The flow of capital in the financial industry relies on the packaging of assets into products that can be reliably valued and then sold to global investors. For example, many home mortgages were packaged into products known as Collateralized Debt Obligations (CDOs) in the run-up to the sub-prime mortgage crisis of 2007. An investor in a CDO buys the rights to a share of the principal and interest payments collected from homeowners. By pooling assets and promising to pass along payments before making payments to other investors, new financial products offering lower risk than the underlying assets can be constructed. CDOs are examples of financial derivatives, with a value that depends on the underlying assets—mortgages in this case—with which they are linked.
These kinds of complex financial products are the cause célèbre of the financial crisis, and many have called for their regulation or even elimination. In the following paper, Arora, Barak, Brunnermeier, and Ge provide new insight into the problem: a complexity-theoretic explanation for how sellers can hide bad assets in these derivatives. Even when buyers are fully informed, with correct beliefs about the probability with which underlying mortgages are likely to default, sellers can package a disproportionate number of bad assets into some products, and do so without detection. The reason is the intractability of checking whether or not this manipulation has occurred. By focusing on this missing angle of computational complexity, this paper starts to bridge the gap between the common view that derivatives can be rigged and a viewpoint from economics that this is impossible when buyers are fully informed. Computationally bounded buyers may end up significantly overpaying, and a trustworthy seller cannot even prove that financial products have not been rigged.
To understand the reason to sell derivatives in the first place, we can consider Akerlof’s famous "lemons problem." Suppose that 80% of secondhand cars are good, and worth $1,000 to buyers, while the rest are lemons and worth $0. Without the ability for a seller to credibly signal the quality of a car, buyers will only pay $800 and trades of good cars by sellers with values in the range [$800, $1,000] are forfeited. If all sellers of good cars want close to $1,000 then the effect of information asymmetry between buyers and sellers is much worse—only lemons remain in the market and there is complete market collapse! Still, a seller with 100 cars, each correctly known by a buyer to be a lemon with probability 0.2, can make a new deal: the right to use up to 80 of the cars. Because it is highly likely that at least this many cars will be good, this deal can be priced at about $80,000, around the price at which it would trade without information asymmetry. The same thing happens in a simple model of CDOs, in which a seller packages assets into a single derivative that can be accurately priced and sold.
Now consider a seller with 1,000,000 cars, with the cars partitioned into classes, and the association with a class known to buyers. Each class is a "lemons class" with some probability, in which case it contains only lemons, and otherwise is a "good class" and contains a mixture of good cars and lemons. The probability of a lemons class, and the fraction of lemons in a good class, is known to buyers. The seller again constructs deals, each deal this time consisting of 100 cars drawn from one or more classes. But whereas a buyer knows only the distributional properties of the classes, the seller knows which are lemons and which are good classes. The new problem is this information asymmetry allows a seller to assign a disproportionate number of cars from lemons classes to some deals, and to do so without detection by a computationally bounded buyer! The same story applies for CDOs, where a big bank can choose how to package together assets into derivatives.

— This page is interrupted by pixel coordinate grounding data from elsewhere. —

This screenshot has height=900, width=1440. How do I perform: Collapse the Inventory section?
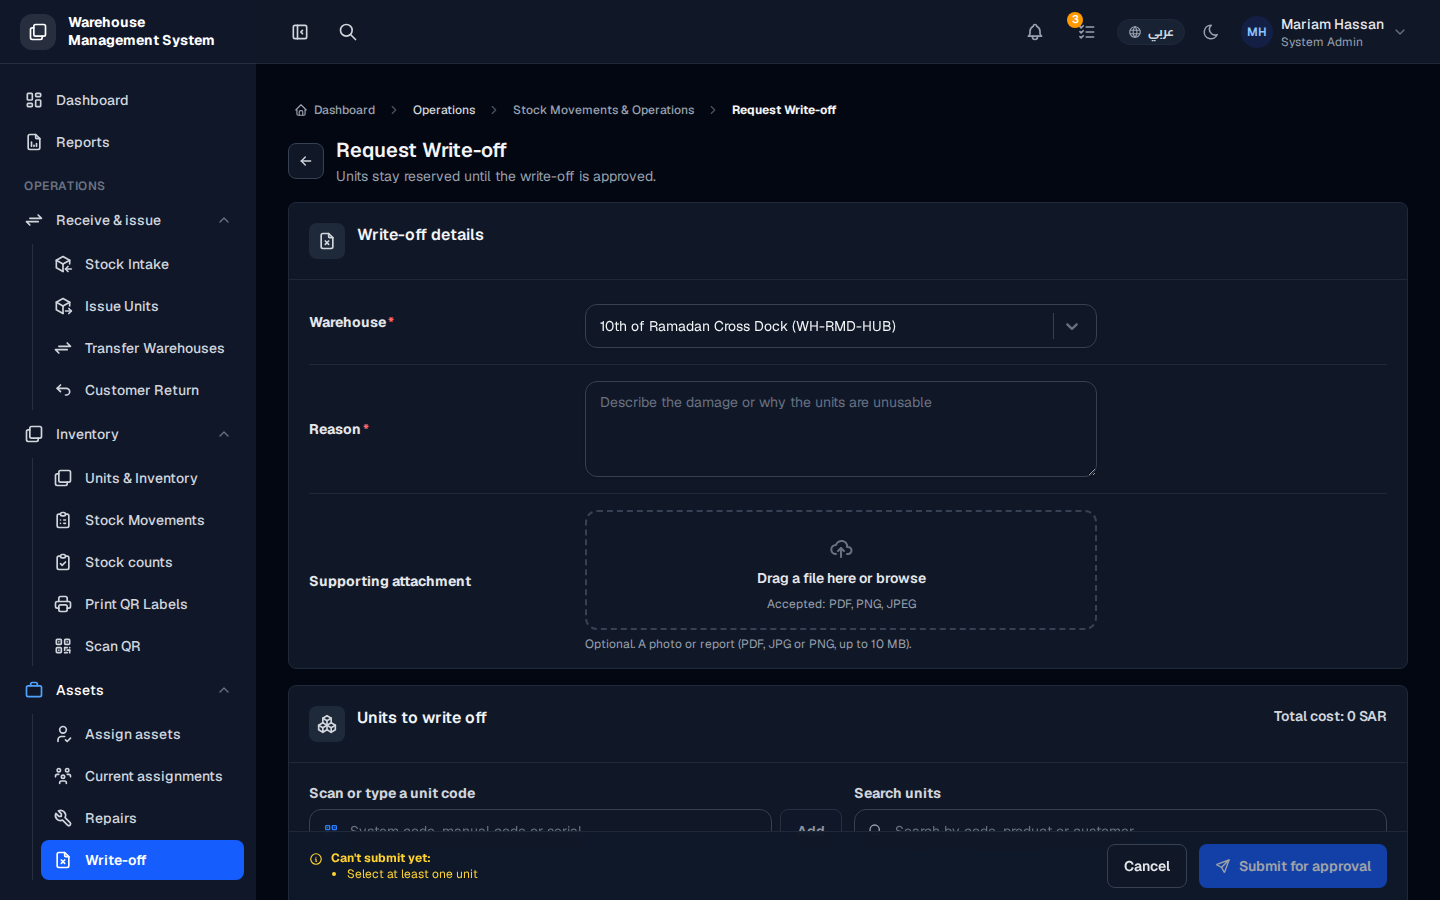tap(224, 434)

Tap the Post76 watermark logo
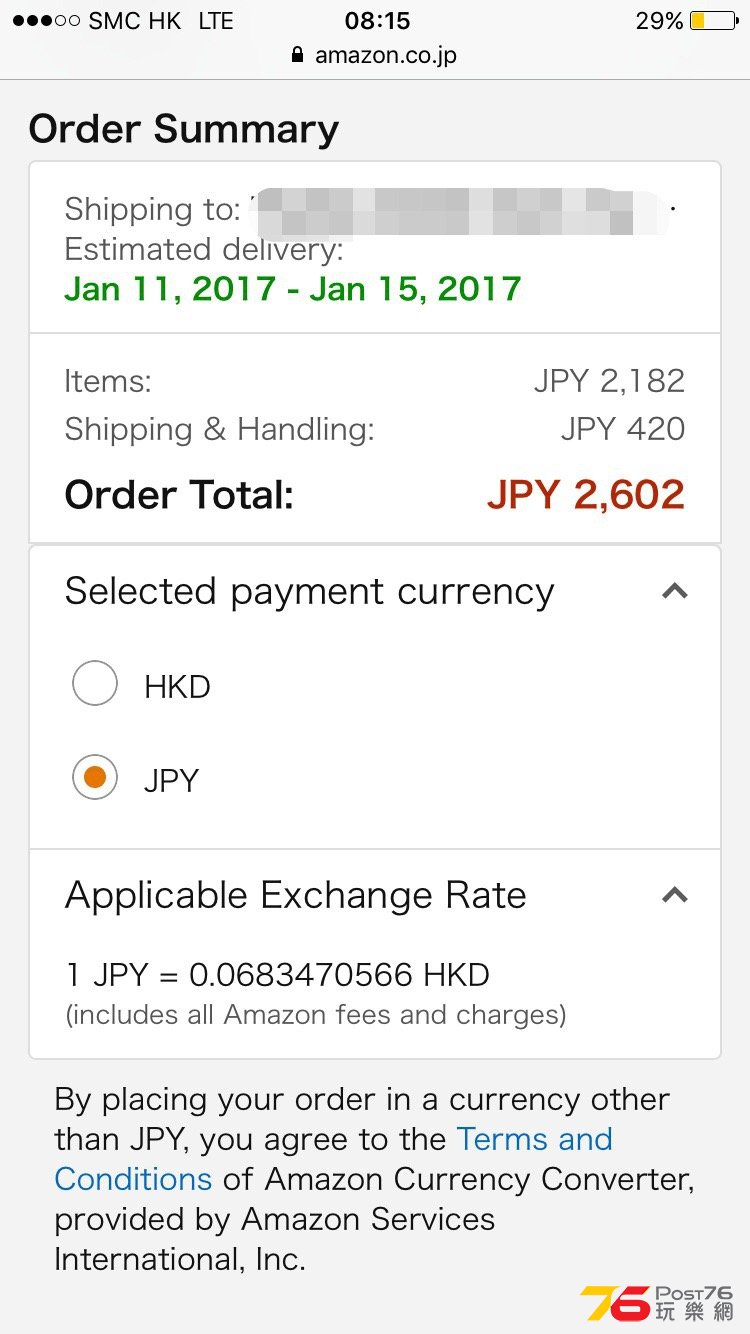click(x=657, y=1304)
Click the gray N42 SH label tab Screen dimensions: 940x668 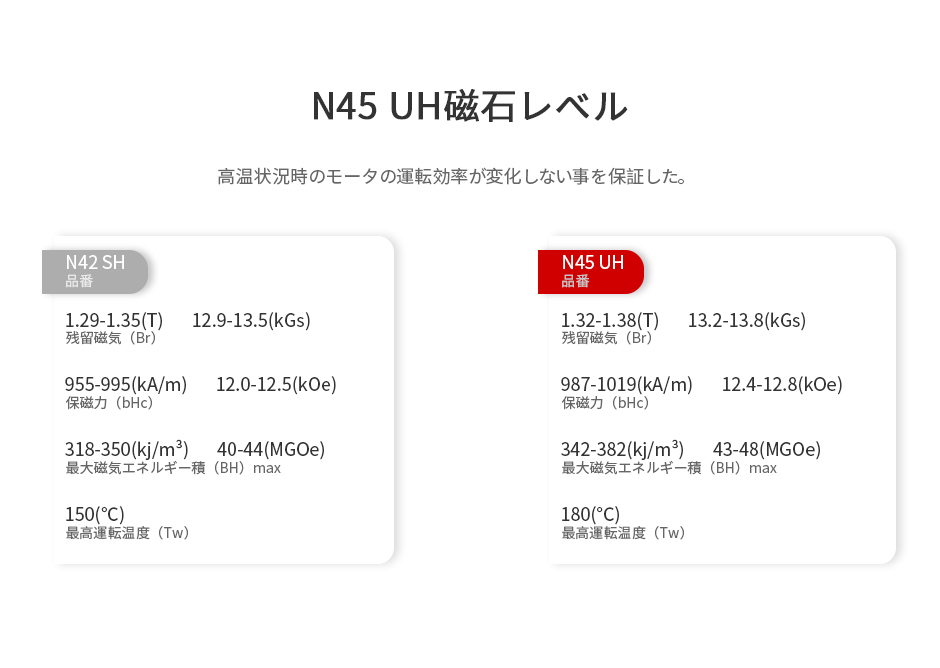pos(95,271)
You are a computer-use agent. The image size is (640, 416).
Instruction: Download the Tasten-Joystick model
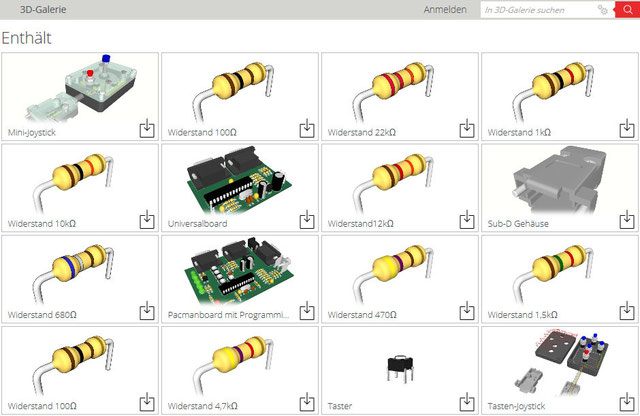pos(627,402)
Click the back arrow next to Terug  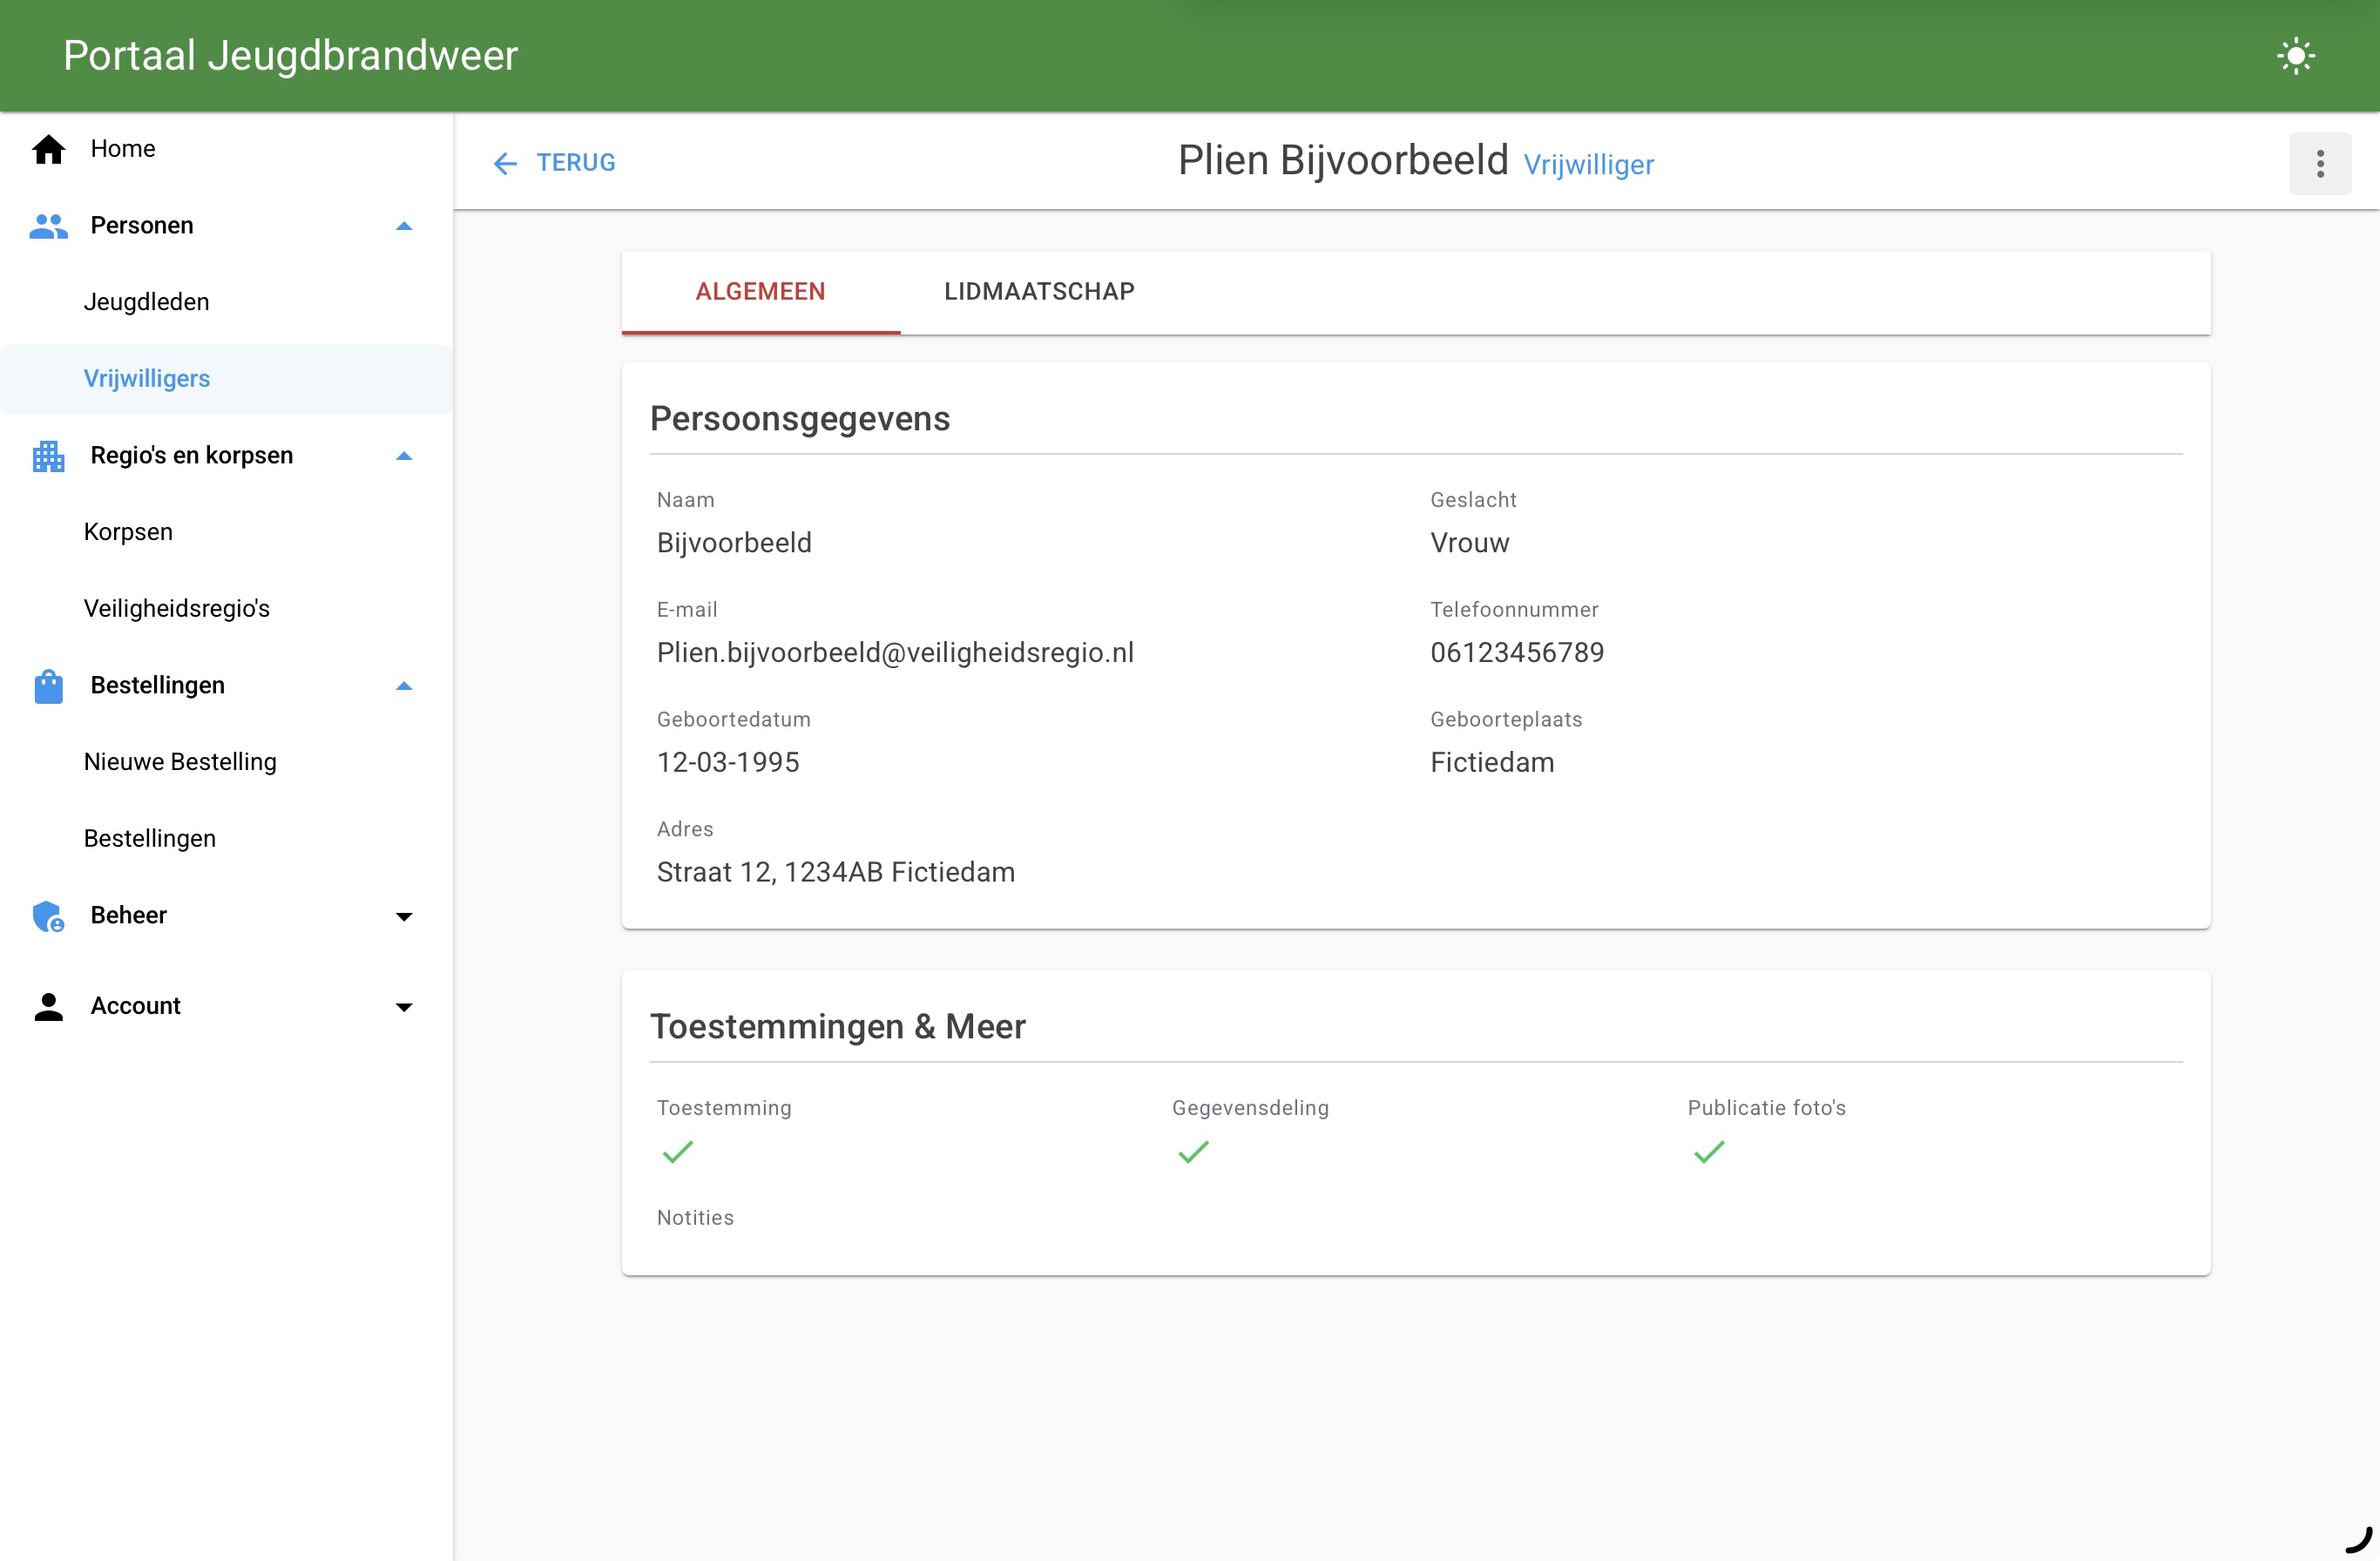pos(505,163)
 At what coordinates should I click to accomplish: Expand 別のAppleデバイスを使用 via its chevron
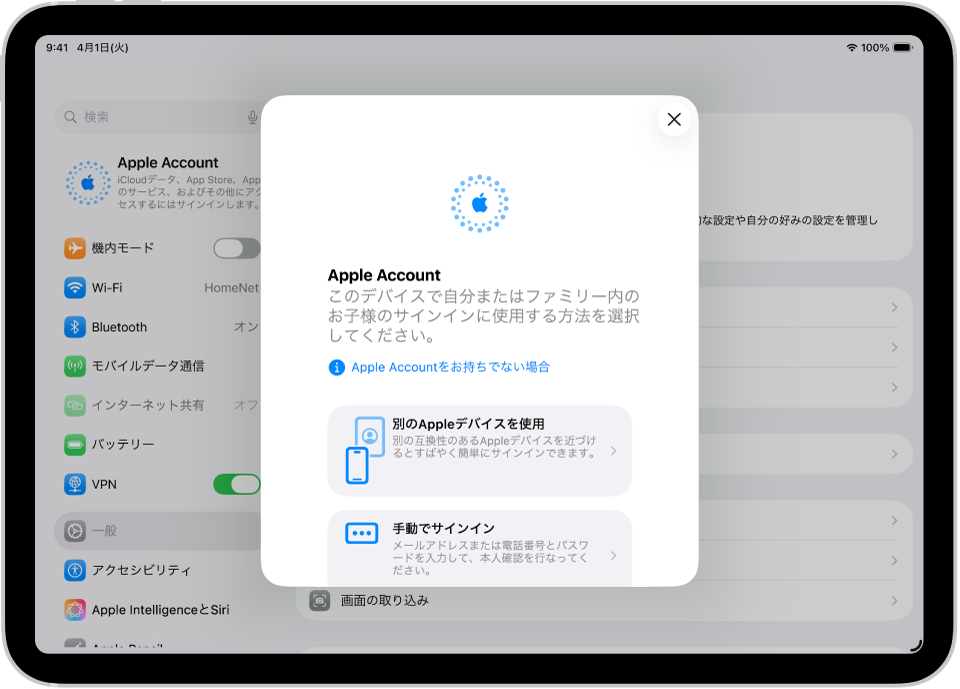click(614, 451)

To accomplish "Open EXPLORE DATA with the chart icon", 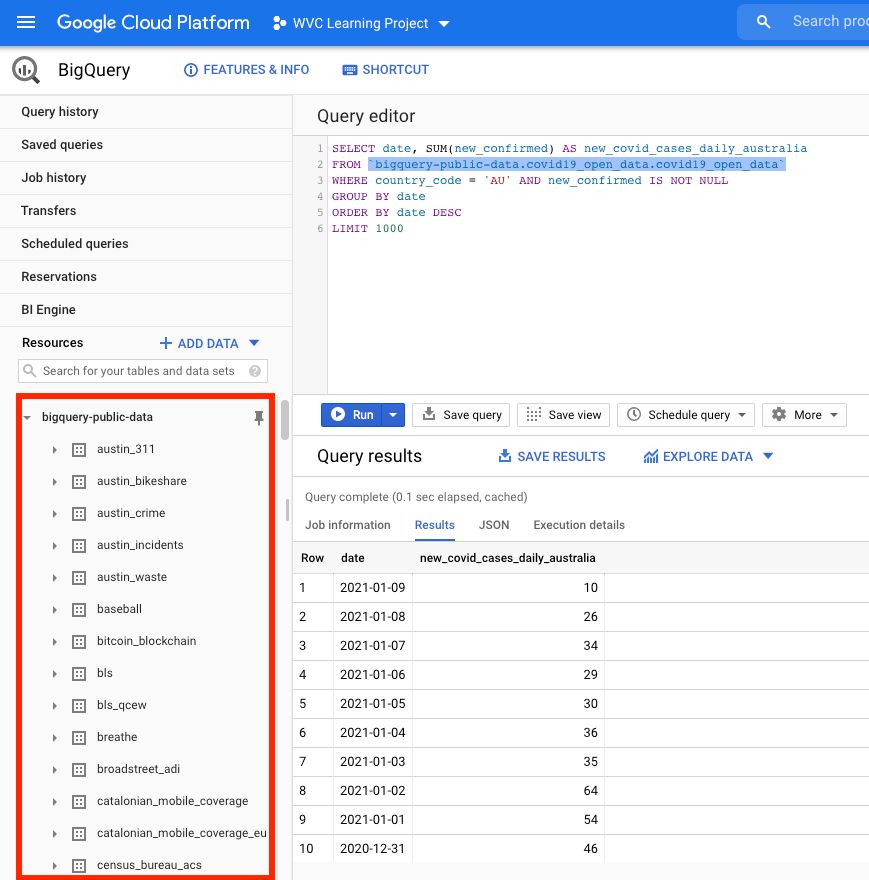I will click(646, 456).
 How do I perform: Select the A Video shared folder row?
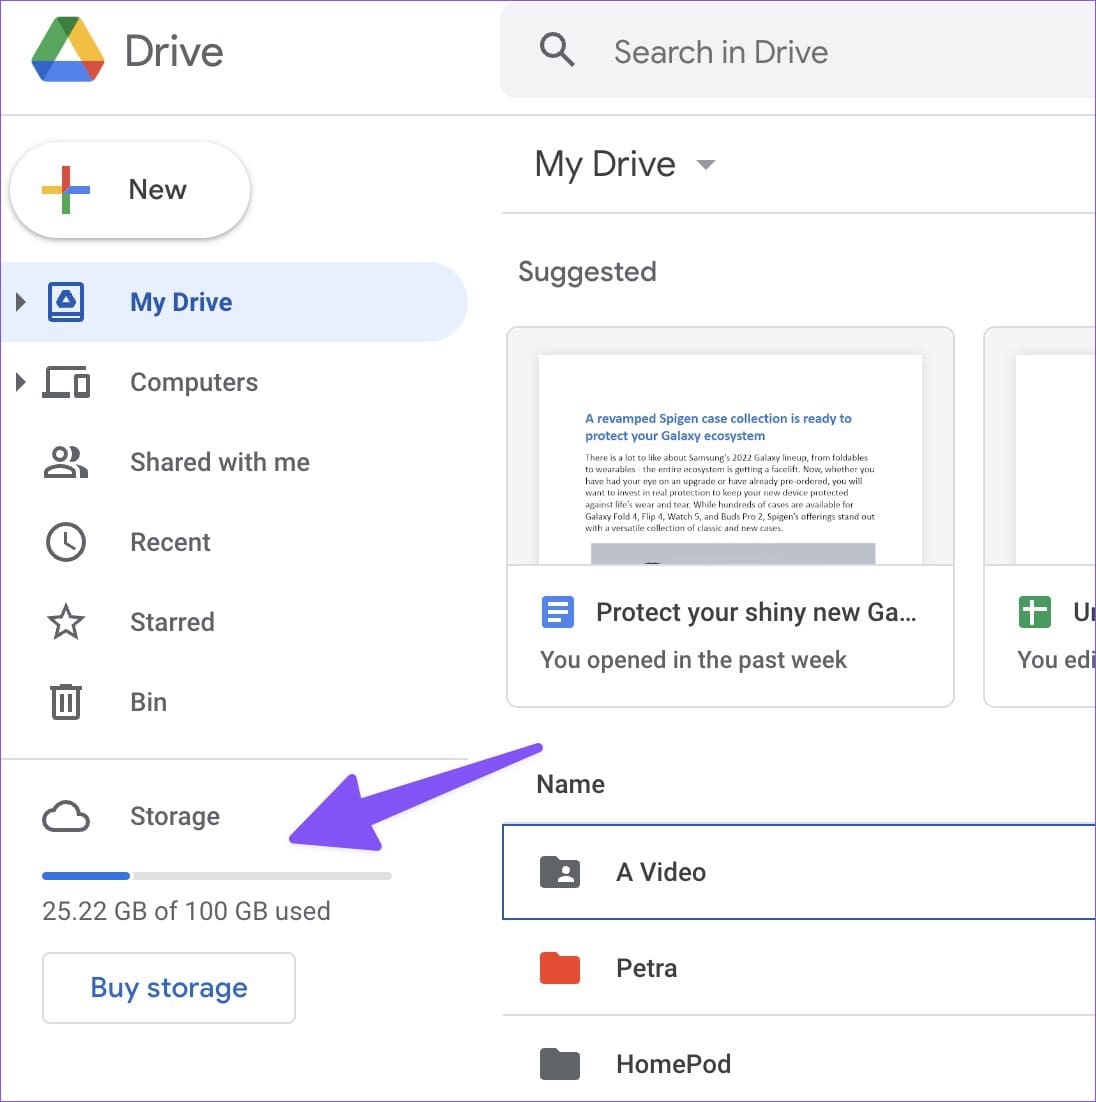pyautogui.click(x=798, y=872)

The authors establish the intractability of detecting rigged financial products for the kinds of CDOs that arise in the financial industry. The penalty for the realism of their model is that the hardness assumption that they require is not as standard as P vs NP; rather the results assume the intractability of finding planted dense subgraphs in random graphs. The seller is doing the "planting" in this case, by placing a disproportionate number of assets from one class into some subset of products. Under this assumption, CDOs cannot alleviate the lemons problem: either buyers are fooled and sellers make excess profits, or buyers know not to trust sellers. Many believe the planted dense subgraph problem is hard, and this has been considered a plausible conjecture before this paper was published. Still, it is possible this hardness assumption is false, and this should be studied by computer scientists.
This provocative paper should be required reading for commentators and financial regulators alike. Among the questions it raises: Are sellers using this information asymmetry to their advantage in packaging "booby-trapped" CDOs and other financial derivatives? Given that buyers and ratings agencies may not be aware of their own computational limitations, is there a role for regulation in protecting buyers by banning complex financial products that are provably untrustworthy? Do there exist derivatives that cannot be manipulated by strategic sellers, thus avoiding this new lemons cost due to computational complexity?
Buyers might like to reflect on the implications of their bounded rationality. Caveat emptor!